This New York Times article is more based in visual art than literature, but it’s a fascinating look at what’s going on with copyright issues. One quote that struck me:
““For the generation that I spend my days with, there’s not even any ideological baggage that comes along with appropriation anymore,” said Stephen Frailey, an artist whose work has used appropriation and who runs the undergraduate photography program at the School of Visual Arts in Manhattan. “They feel that once an image goes into a shared digital space, it’s just there for them to change, to elaborate on, to add to, to improve, to do whatever they want with it. They don’t see this as a subversive act. They see the Internet as a collaborative community and everything on it as raw material.”“
I see a lot of truth in that. Images get passed around sites like Pinterest or Tumblr, maybe edited, maybe without a link to the source material. I’m sure that’s frustrating to artists (you want to be credited for your work) but a lot of times things are passed around because people enjoy them and are inspired by them in some way. If we cut off the possibility of sharing, does that hinder potential creativity? And what can artists do with these images? What kind of value needs to be added to a image for it to be new and fresh in some way, so the second artist has made it his/her own? Lawyer Daniel Brooks argues:
“It can’t just be random, that he ‘liked it,’ because there’s no practical boundary to that.”
It’s a hard look at what the design and creation process actually is. Is it wrong for an artist to include something because he “likes” it or because he finds that it adds an aesthetic value to his work without it necessarily commenting on the original? Part of me wants to allow that kind of creation process, but another agrees with Brooks–it’s a slipper slope for the people who are creating these images in the first place.
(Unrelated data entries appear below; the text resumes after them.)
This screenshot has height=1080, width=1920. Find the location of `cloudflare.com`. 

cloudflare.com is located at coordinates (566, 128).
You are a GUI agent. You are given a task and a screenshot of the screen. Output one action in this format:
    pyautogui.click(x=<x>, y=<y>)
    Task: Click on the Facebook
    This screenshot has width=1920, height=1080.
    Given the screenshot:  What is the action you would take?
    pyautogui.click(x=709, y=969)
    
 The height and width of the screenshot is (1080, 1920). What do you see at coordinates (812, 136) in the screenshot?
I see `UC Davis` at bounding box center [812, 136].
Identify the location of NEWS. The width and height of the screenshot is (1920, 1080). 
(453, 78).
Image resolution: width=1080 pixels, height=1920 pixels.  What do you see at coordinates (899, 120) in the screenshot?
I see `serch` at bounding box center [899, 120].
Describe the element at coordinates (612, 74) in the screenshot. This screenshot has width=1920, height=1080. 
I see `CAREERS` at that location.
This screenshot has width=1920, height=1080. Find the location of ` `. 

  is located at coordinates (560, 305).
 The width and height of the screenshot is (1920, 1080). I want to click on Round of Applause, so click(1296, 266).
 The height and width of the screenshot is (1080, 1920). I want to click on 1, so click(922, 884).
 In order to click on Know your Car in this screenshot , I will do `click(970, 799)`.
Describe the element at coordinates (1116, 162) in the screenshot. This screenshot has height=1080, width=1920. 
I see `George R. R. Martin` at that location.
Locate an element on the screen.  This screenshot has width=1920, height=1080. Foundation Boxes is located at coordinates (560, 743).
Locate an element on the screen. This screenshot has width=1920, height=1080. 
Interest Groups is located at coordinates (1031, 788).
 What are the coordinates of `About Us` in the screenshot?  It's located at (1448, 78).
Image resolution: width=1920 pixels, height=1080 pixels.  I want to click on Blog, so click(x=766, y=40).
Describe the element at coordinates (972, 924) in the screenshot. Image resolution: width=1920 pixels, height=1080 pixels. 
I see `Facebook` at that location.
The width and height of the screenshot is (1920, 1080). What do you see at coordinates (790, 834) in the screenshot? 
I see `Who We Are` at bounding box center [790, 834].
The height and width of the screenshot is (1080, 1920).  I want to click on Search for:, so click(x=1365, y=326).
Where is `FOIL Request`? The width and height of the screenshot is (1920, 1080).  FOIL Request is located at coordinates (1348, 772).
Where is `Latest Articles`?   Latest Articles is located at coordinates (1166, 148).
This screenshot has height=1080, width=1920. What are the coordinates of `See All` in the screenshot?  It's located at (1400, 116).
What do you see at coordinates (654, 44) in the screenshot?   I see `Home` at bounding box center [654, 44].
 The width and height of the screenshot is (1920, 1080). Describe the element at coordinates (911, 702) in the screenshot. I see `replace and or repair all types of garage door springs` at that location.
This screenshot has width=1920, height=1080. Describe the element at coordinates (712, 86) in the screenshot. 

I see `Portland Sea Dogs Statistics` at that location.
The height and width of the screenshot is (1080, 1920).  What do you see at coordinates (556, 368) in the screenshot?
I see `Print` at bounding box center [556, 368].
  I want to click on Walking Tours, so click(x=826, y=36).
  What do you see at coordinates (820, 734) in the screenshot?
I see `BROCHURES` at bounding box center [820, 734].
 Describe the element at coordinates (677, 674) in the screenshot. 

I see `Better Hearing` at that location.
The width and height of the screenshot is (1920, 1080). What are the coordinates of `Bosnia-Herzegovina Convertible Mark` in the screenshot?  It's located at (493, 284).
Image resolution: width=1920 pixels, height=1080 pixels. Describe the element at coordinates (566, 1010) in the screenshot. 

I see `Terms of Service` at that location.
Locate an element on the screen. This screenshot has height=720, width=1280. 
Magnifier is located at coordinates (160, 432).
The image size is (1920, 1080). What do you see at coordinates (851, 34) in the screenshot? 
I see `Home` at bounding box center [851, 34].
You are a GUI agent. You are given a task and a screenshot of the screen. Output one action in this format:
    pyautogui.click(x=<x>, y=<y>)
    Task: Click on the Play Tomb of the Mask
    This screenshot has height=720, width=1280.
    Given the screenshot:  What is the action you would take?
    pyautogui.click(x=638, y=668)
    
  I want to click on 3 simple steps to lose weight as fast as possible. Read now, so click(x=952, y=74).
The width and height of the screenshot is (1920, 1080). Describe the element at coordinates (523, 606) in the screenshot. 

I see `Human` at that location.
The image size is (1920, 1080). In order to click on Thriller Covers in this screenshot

The whole article is worth checking out. I’m very curious to see how copyright law will address these issues, but I don’t think anything will be cleared up anytime soon.
0 thoughts on “Copy, Paste”
You hit the point exactly and I share the same sentiments. Artists should produce their works because they love what they do, recognition never comes from wanting, it comes from doing good work. If you do enough good work, you will get recognise, and people cannot steal everything from you.
Copyright kills creativity and innovation.
(if someone took my work and publicise it and make it popular, I don’t care if they take the credit for it. If my work helped other people, and made them happy, if my work changes people for the better, why does credit matter?)